COVID19 is a type of virus that affects each person in a very variable way. Within its symptoms we can find a cough, fever or low-grade fever and dyspnea, diarrhea, headache, muscle pain, weakness, throat pain or shivers. These appear between days 2 and 14 after infection, with an incubation period of 5 days and they disappear after 2 weeks in mild cases and 3-6 in severe cases (the viral load disappears after 10 days). 

Most of the population recovers spontaneously, but complications such as pneumonia can appear. That is why the role of the physiotherapist will depend on the severity of the patient.

The patients with more risk are those over 60 years, pregnant women, immunosuppressed people or people with chronic diseases such as diabetes.

It is transmitted through secretions of infected people, by direct contact with respiratory drops within 2 meters of distance or by contaminated hands or objects, passing from these to the mucosa of the mouth, nose or eyes.

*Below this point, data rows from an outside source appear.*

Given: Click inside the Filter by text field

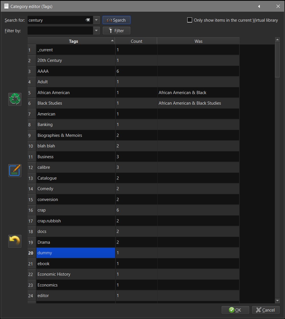Looking at the screenshot, I should point(60,31).
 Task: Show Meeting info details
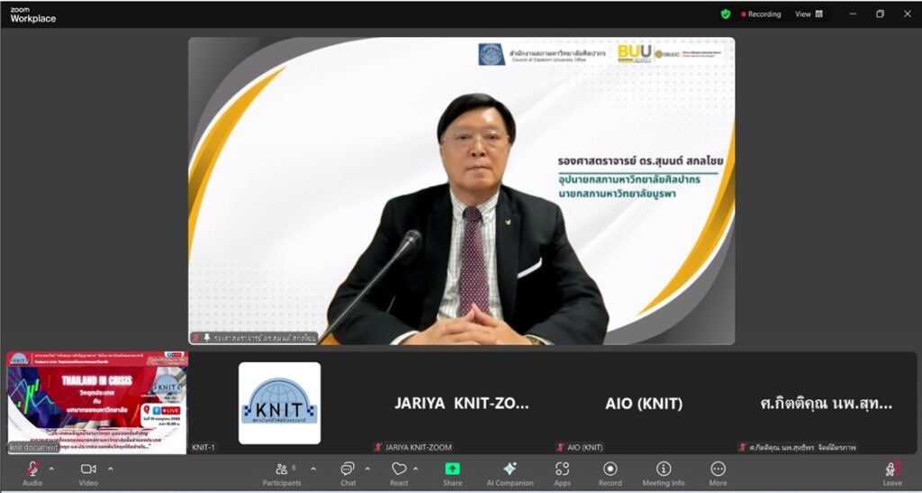click(x=664, y=472)
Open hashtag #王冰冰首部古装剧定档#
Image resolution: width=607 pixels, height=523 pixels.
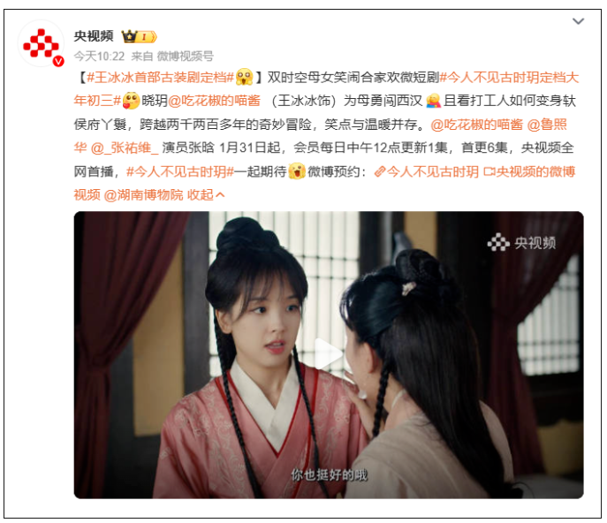(161, 78)
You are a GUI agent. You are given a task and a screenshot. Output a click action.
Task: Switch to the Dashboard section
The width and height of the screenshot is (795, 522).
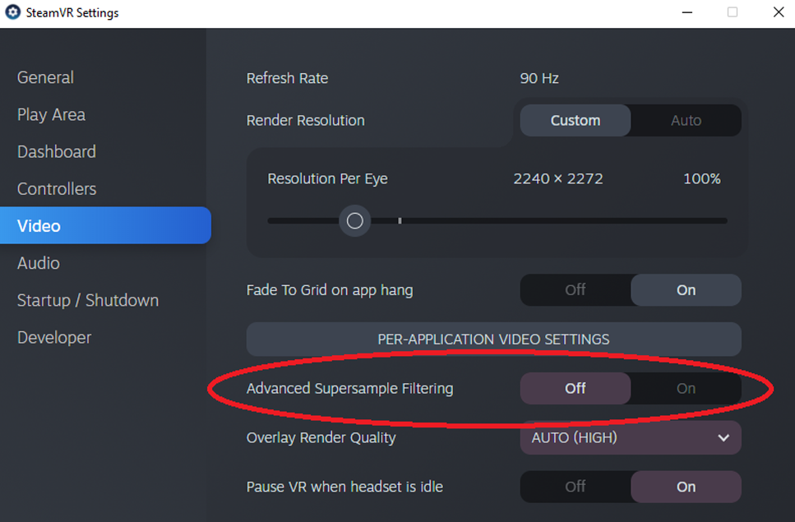(x=57, y=151)
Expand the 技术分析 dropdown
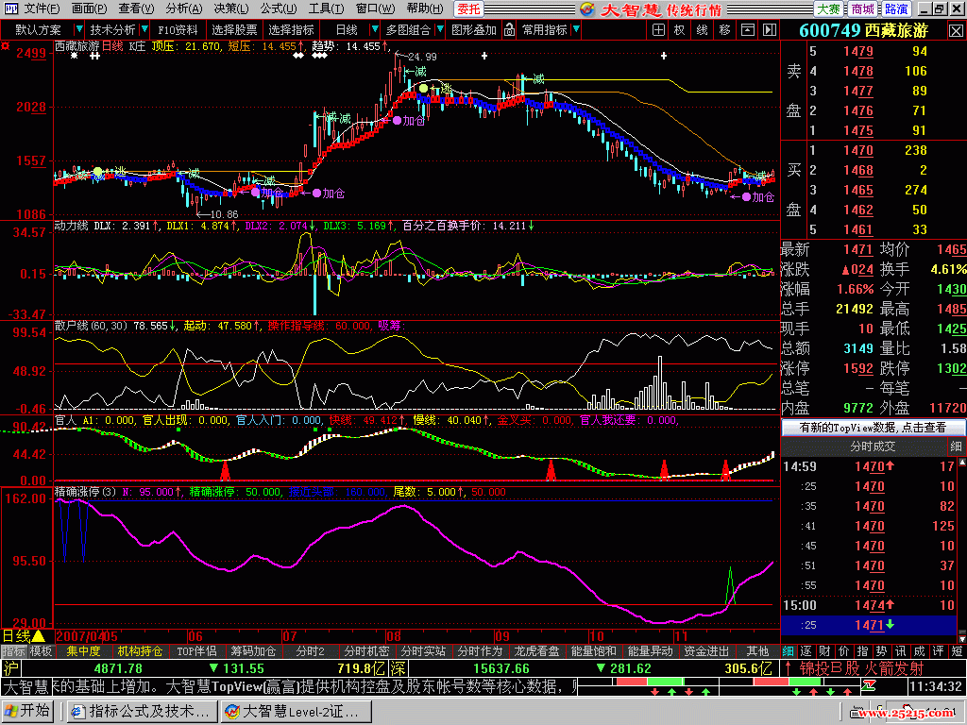Screen dimensions: 967x725 click(112, 29)
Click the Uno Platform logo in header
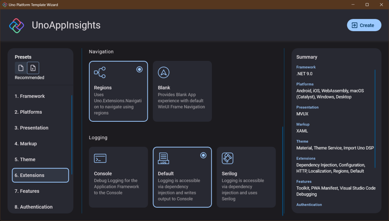This screenshot has height=221, width=389. coord(17,25)
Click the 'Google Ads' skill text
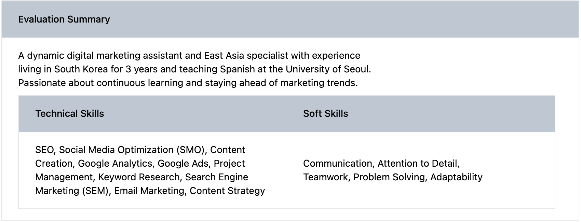 pyautogui.click(x=183, y=164)
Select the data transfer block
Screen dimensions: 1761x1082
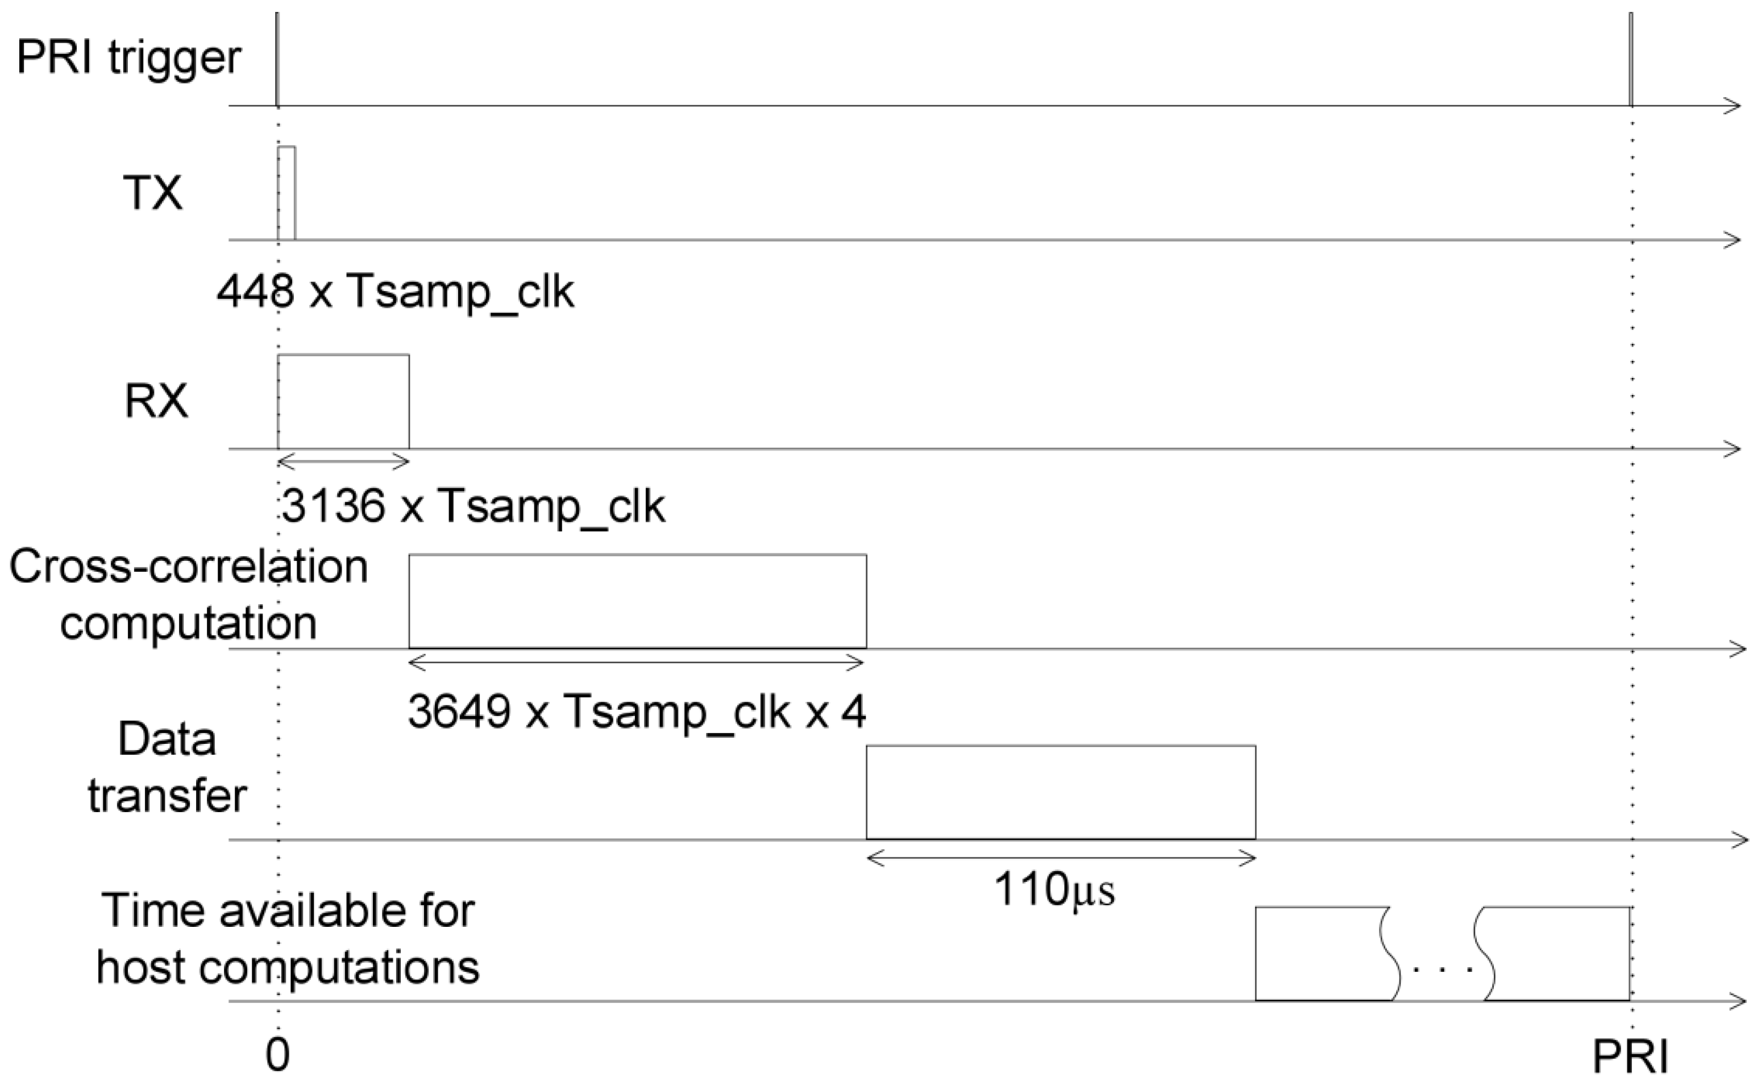click(1061, 791)
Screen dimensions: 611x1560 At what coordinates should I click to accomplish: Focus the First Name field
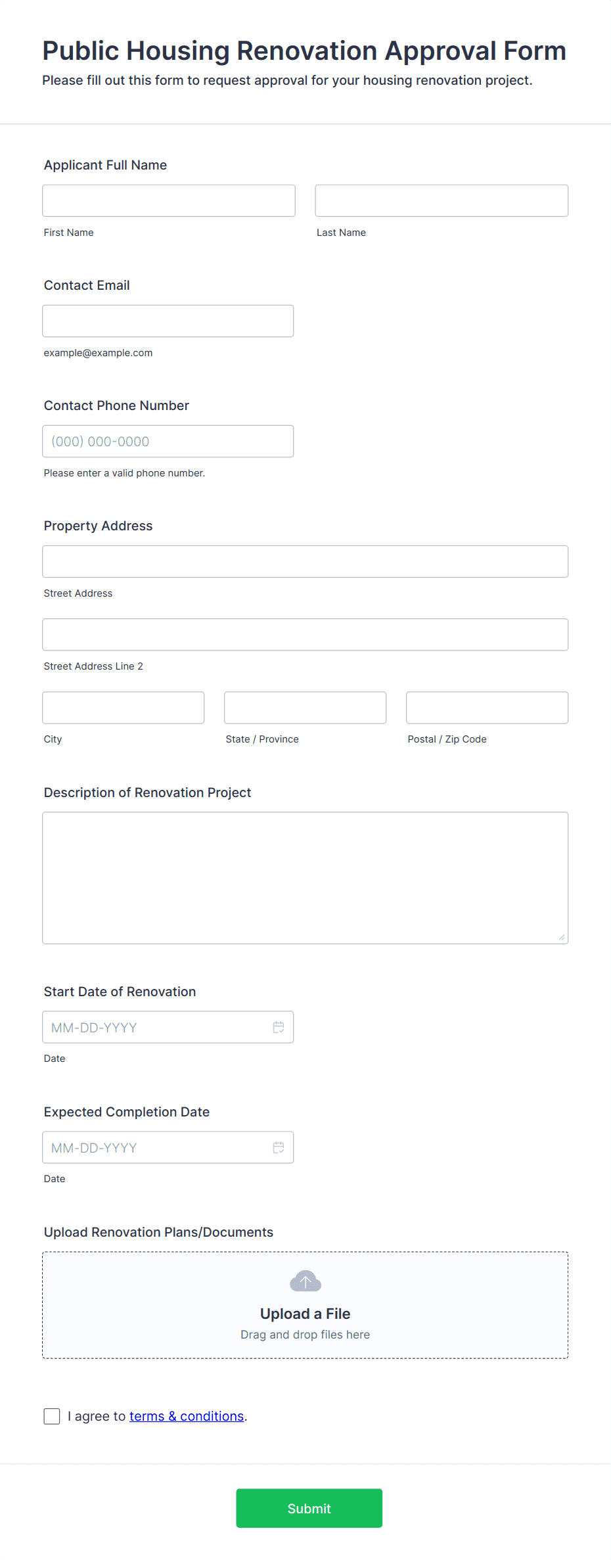coord(169,200)
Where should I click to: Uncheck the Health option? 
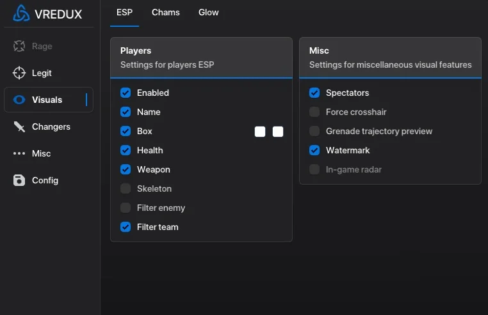(x=126, y=150)
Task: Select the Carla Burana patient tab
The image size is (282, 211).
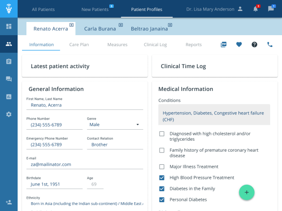Action: (x=100, y=29)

If he/she is a mild patient, he/she will be confined and we can offer him/her secretion drainage techniques. In the case of a serious patient, we will treat him/her according to the phase: confinement, hospitalization, exacerbation and recovery or hospital discharge.

In general, the patient has to keep active, avoiding long periods in the same position. Physical exercise will be carried out daily and it will be adapted to each patient, coordinating their breathing and encouraging good hydration.

In case it is necessary to admit the patient, he will remain in isolation. During this period we will try to avoid the side effects of bedridden, we will do a work of strengthening, position changes, etc. 

In most cases, the patient will suffer from bilateral pneumonia with a non-productive and dry cough, which is why it will not be necessary to apply respiratory physiotherapy techniques and we can avoid the risk of contagion to which physiotherapists would be exposed.

However, in 34% of patients, the cough will be productive, so that different drainage techniques could be very useful, but only if there is difficulty in expectorating secretions autonomously. In these cases, essential personal, full PPE (FFP2 or FFP3 masks, disposable gloves, gowns, face shields, etc.) and appropriate hand hygiene will be used.

If the patient suffers an exacerbation or is in a critical period, we will have to apply the same measures as if it was an ICU patient with any other pathology, but paying more attention to safety and tightness as regards respiratory instruments it means. Also is noteworthy  the increased risk of lung damage due to the inability to use active humidification during mechanical ventilation, thus causing a longer stay and a greater risk of complications.

If oxygenation with protective ventilation is not enough, we can resort to prone positioning.

In order to start the active mobilization, we must be sure of the clinical stabilization of the patient, with appropriate running of the respiratory, cardiovascular and musculoskeletal systems. The alteration of these will indicate the need to stop the exercise (decrease in saturation, increase in respiratory rate, changes in blood pressure…)

Given the lack of knowledge we have about the functional and anatomical effects caused by COVID 19, a good evaluation of each case is recommended before treatment and discharge.

Arbillaga A, Pardàs M, Escudero R, Rodríguez R, Alcaraz V, Llanes S, et al. FISIOTERAPIA RESPIRATORIA EN EL MANEJO DEL PACIENTE CON COVID-19: RECOMENDACIONES GENERALES ÁREA DE FISIOTERAPIA RESPIRATORIA SOCIEDAD ESPAÑOLA DE NEUMOLOGÍA Y CIRUGÍA TORÁCICA-SEPAR-Versión 1.0-26 de marzo 2020 [Internet]. [cited 2021 Apr 19].